Patty in the News

WASHINGTON - For the first time, U.S. troops would be required to enroll in a federal job-training program before they're allowed to leave the military under a bill introduced in the Senate on Wednesday, May 11.

Called the Hiring Heroes Act of 2011, it's aimed at reducing an unemployment rate of 27 percent for veterans returning from the wars in Iraq and Afghanistan.

"We are taking a huge step forward in rethinking the way we treat our men and women in uniform after they leave the military," said Democratic Sen. Patty Murray of Washington state, the chief sponsor of the bill.

Too many returning troops are suffering from "the invisible wounds of war" and need more help finding jobs, said Murray, chairwoman of the Senate Veterans Affairs Committee.

"We read about it in the skyrocketing suicide statistics, problems at home, substance abuse and even in the rising homelessness among our returning veterans," she said at a news conference on the U.S. Capitol lawn.

There's no cost estimate for the bill, but Murray said it would be "incomparable" to what the government pays now. She noted that in 2010, the Department of Defense paid out $500 million in unemployment benefits for Army veterans.

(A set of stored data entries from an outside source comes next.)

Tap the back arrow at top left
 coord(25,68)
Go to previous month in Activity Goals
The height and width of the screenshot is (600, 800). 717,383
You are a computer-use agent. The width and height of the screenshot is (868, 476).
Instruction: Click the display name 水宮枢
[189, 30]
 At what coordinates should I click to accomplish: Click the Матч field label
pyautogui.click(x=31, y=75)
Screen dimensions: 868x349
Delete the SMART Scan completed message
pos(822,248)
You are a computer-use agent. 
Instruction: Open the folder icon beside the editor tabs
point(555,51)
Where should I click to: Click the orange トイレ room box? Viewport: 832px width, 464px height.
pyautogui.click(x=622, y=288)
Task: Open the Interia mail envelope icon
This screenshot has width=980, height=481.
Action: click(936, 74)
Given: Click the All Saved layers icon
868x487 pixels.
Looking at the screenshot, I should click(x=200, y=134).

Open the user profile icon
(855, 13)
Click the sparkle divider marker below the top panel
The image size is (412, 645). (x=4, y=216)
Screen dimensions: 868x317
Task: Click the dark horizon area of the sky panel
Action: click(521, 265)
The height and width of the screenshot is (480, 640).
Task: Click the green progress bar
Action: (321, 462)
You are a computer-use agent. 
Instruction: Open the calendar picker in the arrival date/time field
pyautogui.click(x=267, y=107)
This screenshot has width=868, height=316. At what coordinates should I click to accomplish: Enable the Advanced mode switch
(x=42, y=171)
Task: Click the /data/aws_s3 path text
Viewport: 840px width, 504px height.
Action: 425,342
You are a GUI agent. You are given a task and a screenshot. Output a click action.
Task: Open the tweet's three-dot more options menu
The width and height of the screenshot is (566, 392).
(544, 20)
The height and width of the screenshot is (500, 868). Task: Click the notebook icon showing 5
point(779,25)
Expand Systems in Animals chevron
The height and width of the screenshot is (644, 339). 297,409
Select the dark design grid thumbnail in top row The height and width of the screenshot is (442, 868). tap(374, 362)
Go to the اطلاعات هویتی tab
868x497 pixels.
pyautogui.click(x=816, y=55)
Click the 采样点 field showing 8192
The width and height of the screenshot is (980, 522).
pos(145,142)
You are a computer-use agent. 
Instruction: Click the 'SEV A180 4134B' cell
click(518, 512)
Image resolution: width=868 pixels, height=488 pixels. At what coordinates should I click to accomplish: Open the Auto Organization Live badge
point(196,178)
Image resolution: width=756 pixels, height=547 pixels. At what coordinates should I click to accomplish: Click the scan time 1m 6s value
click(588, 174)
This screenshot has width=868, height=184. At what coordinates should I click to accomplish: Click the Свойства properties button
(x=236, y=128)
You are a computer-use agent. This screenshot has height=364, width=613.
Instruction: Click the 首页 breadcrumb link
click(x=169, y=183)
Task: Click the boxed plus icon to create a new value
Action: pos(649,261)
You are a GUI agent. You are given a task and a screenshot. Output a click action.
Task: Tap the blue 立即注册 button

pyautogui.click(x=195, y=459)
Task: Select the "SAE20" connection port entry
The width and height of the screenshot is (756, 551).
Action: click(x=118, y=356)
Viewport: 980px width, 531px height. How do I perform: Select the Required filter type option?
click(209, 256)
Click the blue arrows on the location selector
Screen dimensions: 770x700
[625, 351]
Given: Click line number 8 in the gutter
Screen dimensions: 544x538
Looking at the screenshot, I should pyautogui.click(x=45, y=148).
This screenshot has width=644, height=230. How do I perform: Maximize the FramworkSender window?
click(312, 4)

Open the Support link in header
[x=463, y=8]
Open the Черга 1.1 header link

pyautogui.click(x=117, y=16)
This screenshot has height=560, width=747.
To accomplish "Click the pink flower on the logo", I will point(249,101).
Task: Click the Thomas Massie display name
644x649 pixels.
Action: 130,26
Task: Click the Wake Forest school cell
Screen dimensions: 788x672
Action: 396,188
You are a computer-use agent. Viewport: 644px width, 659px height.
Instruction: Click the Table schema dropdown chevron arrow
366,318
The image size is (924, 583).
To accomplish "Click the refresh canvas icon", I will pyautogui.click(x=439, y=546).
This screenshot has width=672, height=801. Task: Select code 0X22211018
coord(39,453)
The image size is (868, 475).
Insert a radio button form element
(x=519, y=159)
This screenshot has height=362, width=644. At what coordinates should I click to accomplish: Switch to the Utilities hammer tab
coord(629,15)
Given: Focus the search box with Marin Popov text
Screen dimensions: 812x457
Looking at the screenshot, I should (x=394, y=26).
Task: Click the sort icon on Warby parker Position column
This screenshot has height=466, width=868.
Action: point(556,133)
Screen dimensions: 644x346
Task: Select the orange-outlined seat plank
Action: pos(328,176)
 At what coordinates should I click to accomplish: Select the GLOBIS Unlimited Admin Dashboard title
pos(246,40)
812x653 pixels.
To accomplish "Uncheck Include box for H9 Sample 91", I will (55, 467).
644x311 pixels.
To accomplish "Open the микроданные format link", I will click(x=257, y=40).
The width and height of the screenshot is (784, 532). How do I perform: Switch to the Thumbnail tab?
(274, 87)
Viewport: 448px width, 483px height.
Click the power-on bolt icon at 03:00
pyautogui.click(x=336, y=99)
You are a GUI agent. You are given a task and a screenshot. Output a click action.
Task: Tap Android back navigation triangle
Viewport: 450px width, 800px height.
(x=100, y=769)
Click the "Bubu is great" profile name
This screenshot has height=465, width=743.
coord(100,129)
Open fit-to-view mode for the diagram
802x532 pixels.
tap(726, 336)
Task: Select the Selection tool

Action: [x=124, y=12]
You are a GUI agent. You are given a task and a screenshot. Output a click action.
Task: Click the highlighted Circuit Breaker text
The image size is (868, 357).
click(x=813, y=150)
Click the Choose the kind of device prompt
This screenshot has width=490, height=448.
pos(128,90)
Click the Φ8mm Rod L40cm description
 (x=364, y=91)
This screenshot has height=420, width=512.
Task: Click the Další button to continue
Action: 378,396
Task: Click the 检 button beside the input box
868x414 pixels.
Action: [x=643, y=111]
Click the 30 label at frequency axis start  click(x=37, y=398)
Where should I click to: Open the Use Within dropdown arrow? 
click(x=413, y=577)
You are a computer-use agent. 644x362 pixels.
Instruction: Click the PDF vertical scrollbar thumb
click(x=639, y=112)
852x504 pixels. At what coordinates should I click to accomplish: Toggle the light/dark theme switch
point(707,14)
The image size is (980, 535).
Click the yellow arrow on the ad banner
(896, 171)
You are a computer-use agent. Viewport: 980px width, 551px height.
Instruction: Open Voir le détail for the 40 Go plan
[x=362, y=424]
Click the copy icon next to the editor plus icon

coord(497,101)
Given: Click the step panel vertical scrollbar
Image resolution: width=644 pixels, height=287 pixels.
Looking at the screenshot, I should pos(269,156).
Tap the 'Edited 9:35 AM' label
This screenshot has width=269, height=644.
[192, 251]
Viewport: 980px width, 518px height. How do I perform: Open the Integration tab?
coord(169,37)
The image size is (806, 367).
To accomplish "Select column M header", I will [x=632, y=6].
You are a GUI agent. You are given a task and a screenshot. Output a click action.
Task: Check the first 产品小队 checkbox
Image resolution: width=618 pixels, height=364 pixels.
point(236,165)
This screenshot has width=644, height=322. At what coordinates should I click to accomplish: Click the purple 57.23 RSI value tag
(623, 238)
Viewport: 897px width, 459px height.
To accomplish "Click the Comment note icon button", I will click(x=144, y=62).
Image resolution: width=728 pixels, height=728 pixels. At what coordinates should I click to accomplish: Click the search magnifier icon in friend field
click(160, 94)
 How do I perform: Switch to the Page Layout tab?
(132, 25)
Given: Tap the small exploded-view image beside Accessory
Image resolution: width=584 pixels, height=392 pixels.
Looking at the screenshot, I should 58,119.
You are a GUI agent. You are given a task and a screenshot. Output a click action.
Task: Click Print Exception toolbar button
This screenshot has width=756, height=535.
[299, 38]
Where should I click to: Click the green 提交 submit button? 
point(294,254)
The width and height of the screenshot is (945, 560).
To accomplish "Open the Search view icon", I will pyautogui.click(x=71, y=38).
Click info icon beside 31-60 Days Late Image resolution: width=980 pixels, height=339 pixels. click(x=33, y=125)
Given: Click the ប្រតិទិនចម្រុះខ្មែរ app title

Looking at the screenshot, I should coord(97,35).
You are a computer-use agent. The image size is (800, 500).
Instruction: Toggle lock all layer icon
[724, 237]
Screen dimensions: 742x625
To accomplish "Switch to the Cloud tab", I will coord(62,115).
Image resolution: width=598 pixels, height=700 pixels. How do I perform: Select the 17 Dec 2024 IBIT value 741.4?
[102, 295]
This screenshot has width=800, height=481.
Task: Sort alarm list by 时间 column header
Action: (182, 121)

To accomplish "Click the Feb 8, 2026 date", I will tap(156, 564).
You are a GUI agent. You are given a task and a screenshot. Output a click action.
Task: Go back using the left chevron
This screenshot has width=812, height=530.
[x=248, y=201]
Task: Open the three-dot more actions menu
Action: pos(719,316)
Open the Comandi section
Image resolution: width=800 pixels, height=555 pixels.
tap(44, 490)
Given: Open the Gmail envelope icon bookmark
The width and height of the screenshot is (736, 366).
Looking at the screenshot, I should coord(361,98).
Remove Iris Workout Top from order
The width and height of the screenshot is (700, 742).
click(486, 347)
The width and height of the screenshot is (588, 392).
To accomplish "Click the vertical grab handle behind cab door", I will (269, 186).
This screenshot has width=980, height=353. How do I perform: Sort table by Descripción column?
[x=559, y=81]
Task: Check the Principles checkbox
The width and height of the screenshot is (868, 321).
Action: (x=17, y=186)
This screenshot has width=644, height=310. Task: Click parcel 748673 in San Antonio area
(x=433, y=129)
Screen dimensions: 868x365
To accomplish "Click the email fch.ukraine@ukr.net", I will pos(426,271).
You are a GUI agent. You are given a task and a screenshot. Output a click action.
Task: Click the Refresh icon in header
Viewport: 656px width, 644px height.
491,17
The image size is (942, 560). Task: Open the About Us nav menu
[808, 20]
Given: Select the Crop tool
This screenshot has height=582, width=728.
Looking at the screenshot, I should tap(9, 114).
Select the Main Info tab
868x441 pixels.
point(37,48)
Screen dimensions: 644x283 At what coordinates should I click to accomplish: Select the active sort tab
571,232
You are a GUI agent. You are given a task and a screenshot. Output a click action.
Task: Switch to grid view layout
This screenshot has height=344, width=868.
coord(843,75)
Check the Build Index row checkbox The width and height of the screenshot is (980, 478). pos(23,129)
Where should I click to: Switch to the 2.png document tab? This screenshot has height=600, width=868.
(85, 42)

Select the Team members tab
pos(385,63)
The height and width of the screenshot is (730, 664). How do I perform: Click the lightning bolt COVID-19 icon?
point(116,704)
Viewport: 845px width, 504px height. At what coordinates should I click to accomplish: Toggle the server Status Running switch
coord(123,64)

Under the bill, departing service members would learn about such things as job searches, career decision-making, occupational and labor market conditions, interviewing techniques and how to write cover letters and resumes. It would be offered as part of the Transition Assistance Program, which was created by a partnership among the departments of Defense, Veterans Affairs, Transportation and Labor.

Currently, the program is voluntary. But officials said roughly a third of all those leaving the Army fail to participate.

Murray, 60, said that for too long Americans have patted veterans on the back, thanked them for their service and then "pushed them out into the job market alone."

She said she wants to make sure that returning troops end up with good careers and don't end up homeless or addicted or as "a generation lost." And she said her bill would allow Americans not to make the same mistakes of her generation, when too many Vietnam veterans were ignored when they returned home.

"Today we stand on the brink of repeating those mistakes," Murray said. "We cannot let that happen."

Murray and other proponents of the legislation said that too often veterans find out that certificates they've earned for different lines of military work are not accepted when they apply for civilian jobs.

And she said that one of the first things that veterans learn is that employers are reluctant to hire them because they fear they may have mental health issues.

"I've had veterans tell me that they no longer write on their resume that they are a veteran because they fear the stigma they believe employers attach to the invisible wounds of war," Murray said.

Veterans groups welcomed the bill and said they would fight for its passage.

It's way too soon to determine whether the bill has any chance of becoming law. Murray said her committee will not hold a hearing until early June, and a companion bill has yet to be introduced in the House.